-- GIVEN PASSAGE --

━━━━━━━━━━━━━━━━

Sales growth was also quite meager by Amazon’s standards. Revenue climbed 9 percent to $137.4 billion. For the current quarter, the company expects sales of between $112 billion and $117 billion, which would correspond to an increase of between three and eight percent over the previous year. Analysts had expected a higher forecast. On the other hand, Amazon’s cloud business with storage space and applications on the Internet continues to flourish. Flagship AWS grew revenue 40 percent to $17.8 billion in the quarter and posted a surprisingly high profit of $5.3 billion.

“As expected, we had higher costs, driven by tight labor markets and inflationary pressures,” said Amazon CEO Andy Jassy in the annual report. Due to the rampant omicron virus variant, these problems are likely to continue in the current quarter. “Despite these short-term challenges, we remain optimistic,” the top manager continued.

Three months ago, Amazon had already warned investors of additional billions in expenditure due to higher wages, global problems in the supply chain and increased freight costs and had prepared for meager numbers. The company’s announcement that it would increase the prices for its “Prime” service in the USA for the first time since 2018 was well received by shareholders.

The service, which offers access to free shipping and streaming services, among other things, is becoming significantly more expensive: from February 18, new US customers will pay $14.99 instead of $12.99 per month and $139 instead of $119 per year. The new tariffs will take effect for existing customers in March. According to Amazon, no higher prices are initially planned outside the USA. However, there is plenty of scope here. In Germany, the “Prime” subscription has so far been significantly cheaper than in the USA at 69 euros per year or 7.99 euros per month.

━━━━━━━━━━━━━━━━

-- SUPPLIED ENTRIES --
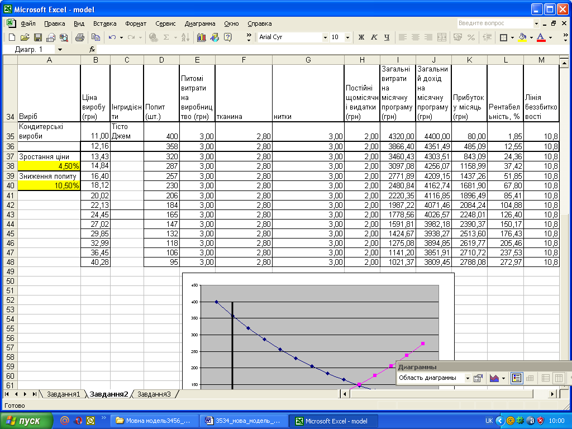The height and width of the screenshot is (429, 572).
Task: Open the Format Chart Area properties icon
Action: [x=478, y=378]
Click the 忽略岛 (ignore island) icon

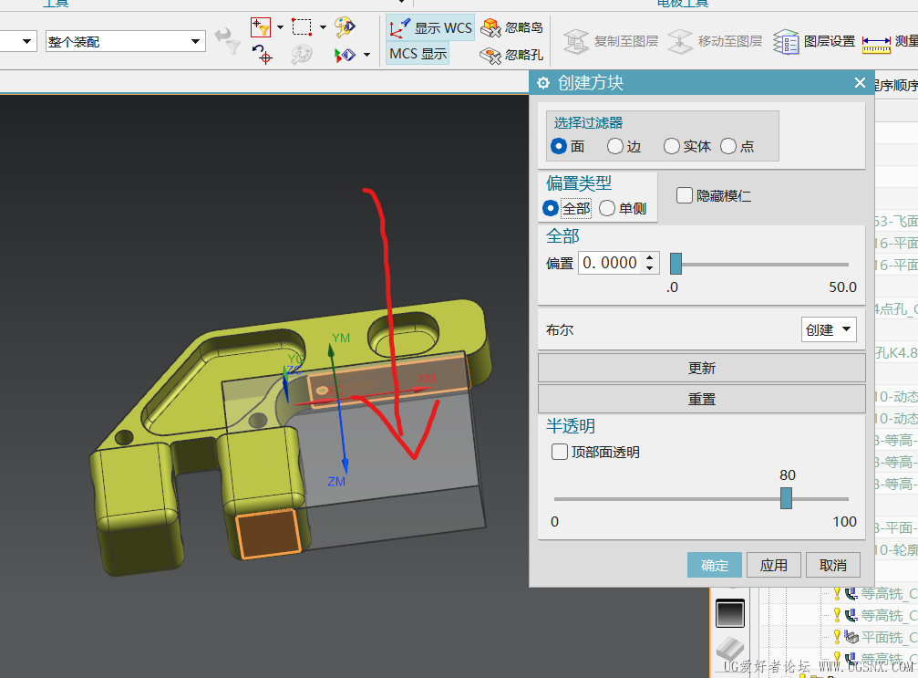(x=490, y=27)
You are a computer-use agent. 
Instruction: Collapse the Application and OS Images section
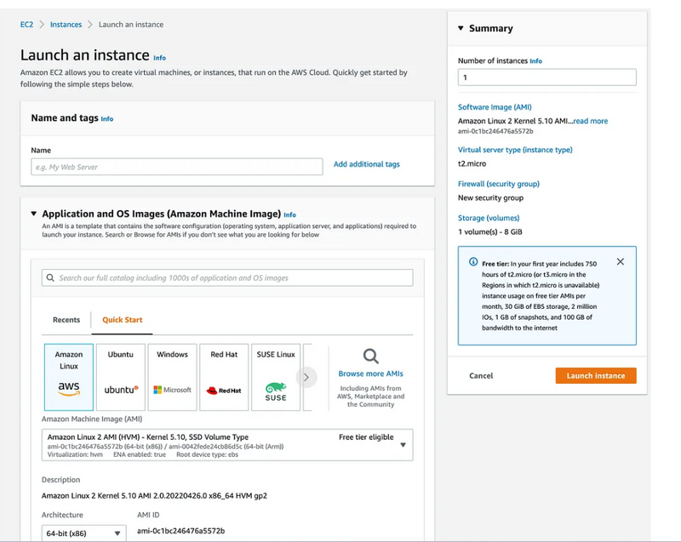34,214
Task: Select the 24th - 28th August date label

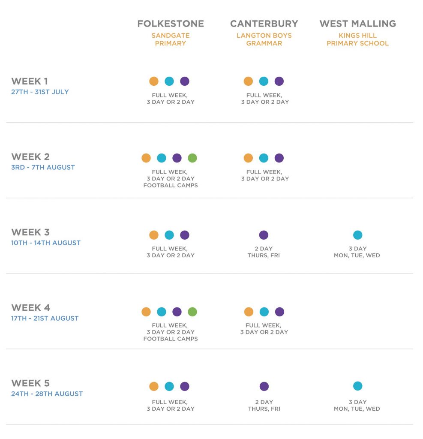Action: click(x=47, y=394)
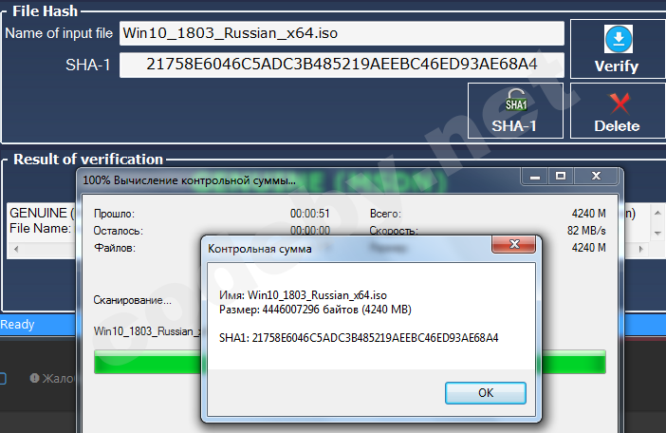Focus the Name of input file field
Viewport: 666px width, 433px height.
(342, 33)
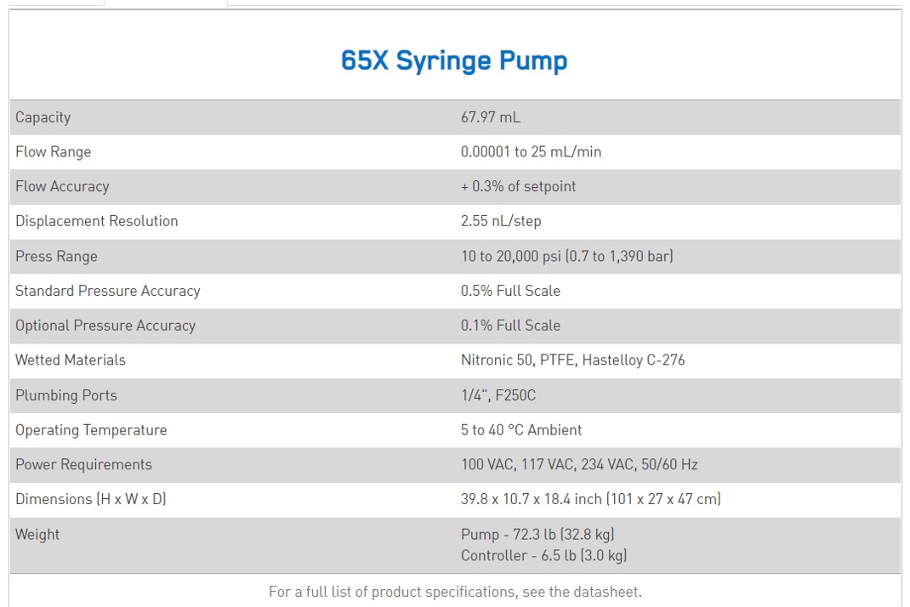Click the 0.1% Full Scale value
Viewport: 910px width, 607px height.
510,326
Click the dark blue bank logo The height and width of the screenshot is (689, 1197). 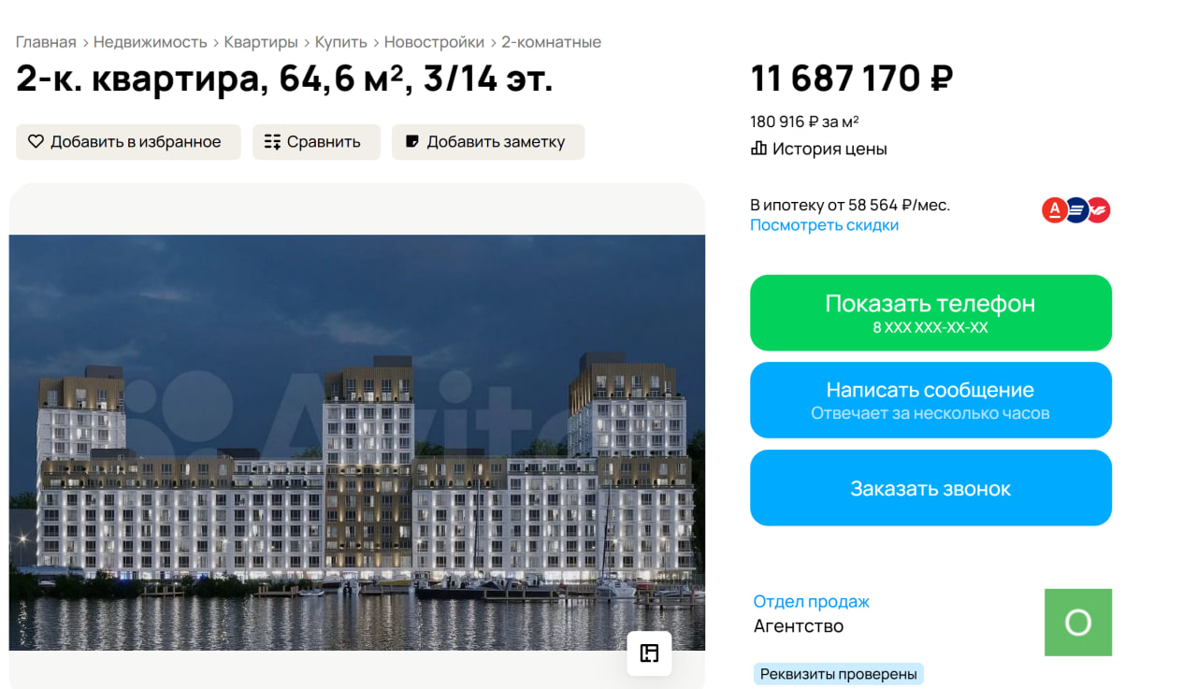point(1076,210)
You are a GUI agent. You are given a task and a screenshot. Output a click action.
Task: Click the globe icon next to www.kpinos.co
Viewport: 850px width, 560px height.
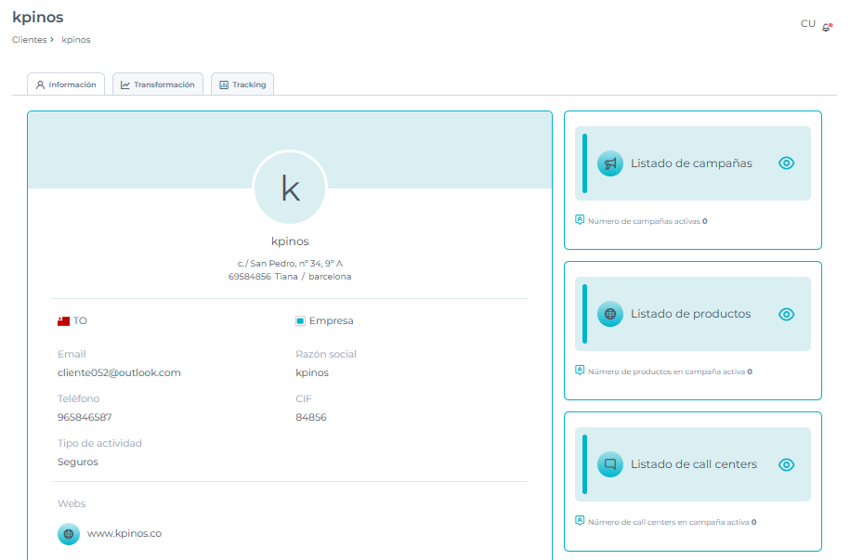pyautogui.click(x=69, y=534)
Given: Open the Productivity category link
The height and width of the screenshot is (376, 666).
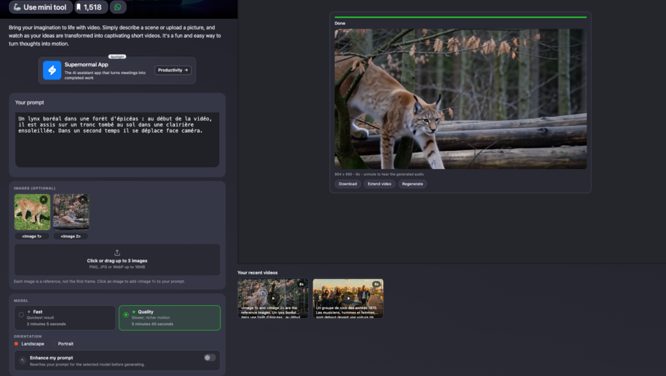Looking at the screenshot, I should coord(173,70).

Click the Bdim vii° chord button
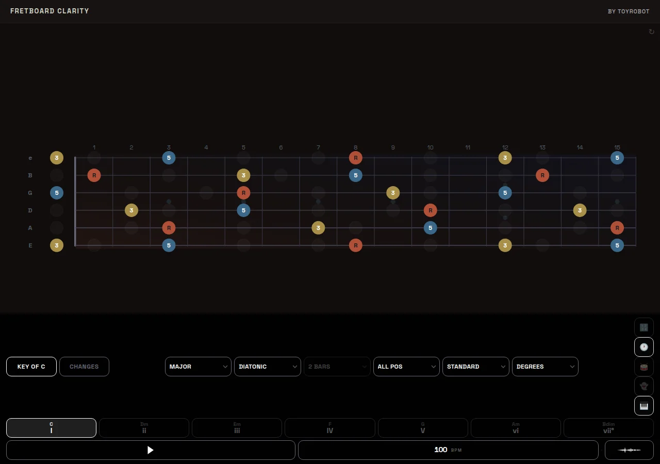(x=608, y=428)
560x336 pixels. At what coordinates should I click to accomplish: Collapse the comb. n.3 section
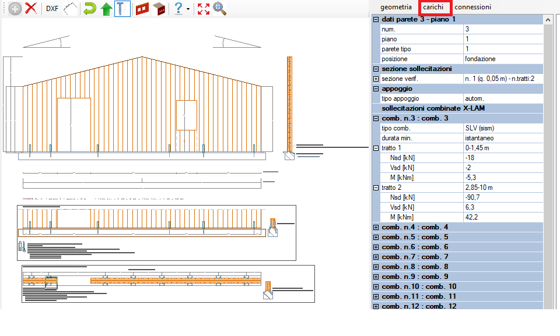[376, 118]
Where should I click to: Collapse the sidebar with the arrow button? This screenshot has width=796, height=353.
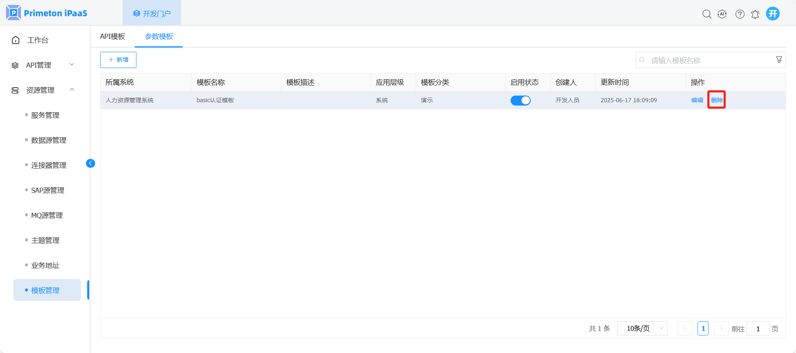(x=91, y=163)
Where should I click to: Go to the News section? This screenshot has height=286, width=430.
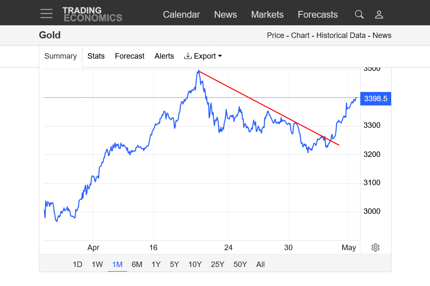pyautogui.click(x=226, y=15)
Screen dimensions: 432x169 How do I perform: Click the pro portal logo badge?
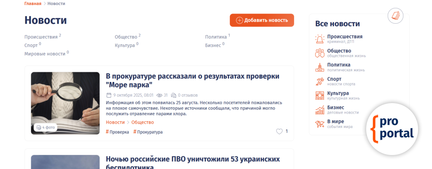coord(392,128)
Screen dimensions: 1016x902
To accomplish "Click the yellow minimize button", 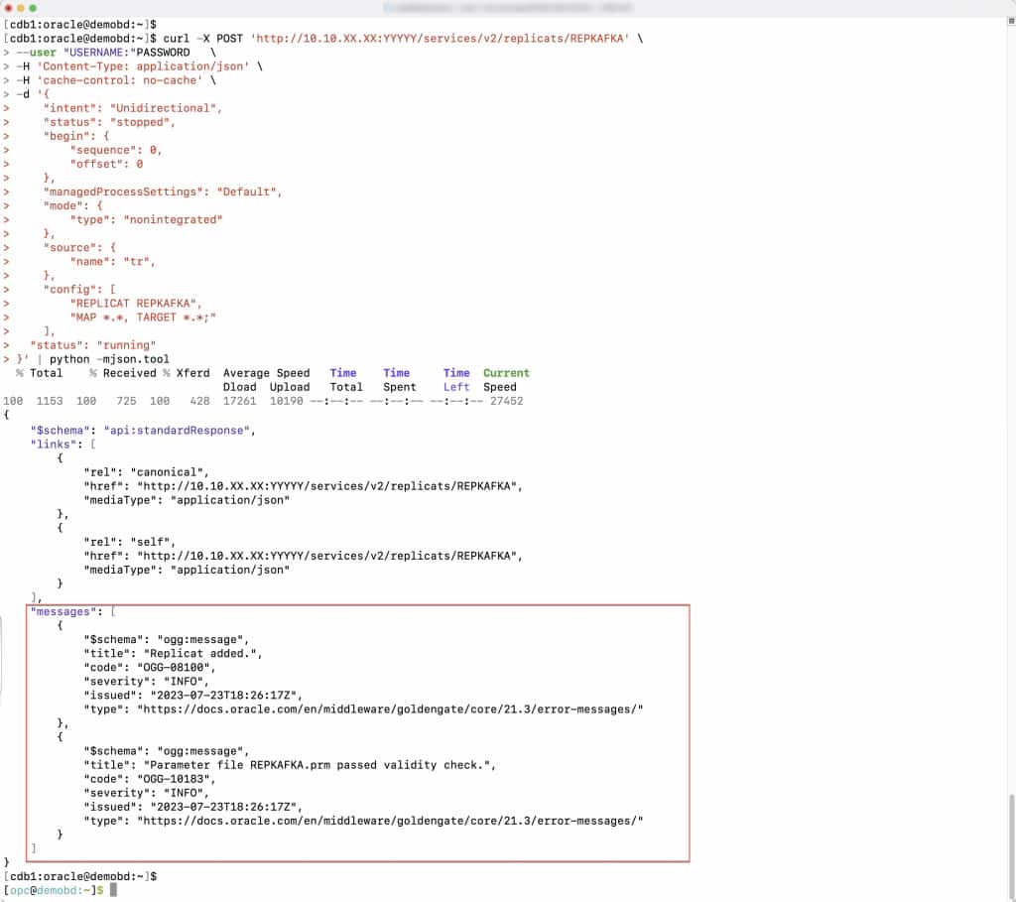I will (x=22, y=8).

━━━━━━━━━━━━━━━━

-- PROBLEM TO SOLVE --
From the passage on Amazon's quarterly results, list the causes of the additional billions in expenditure that Amazon had warned investors about three months earlier.

-- RESPONSE --
- Higher wages
- Global problems in the supply chain
- Increased freight costs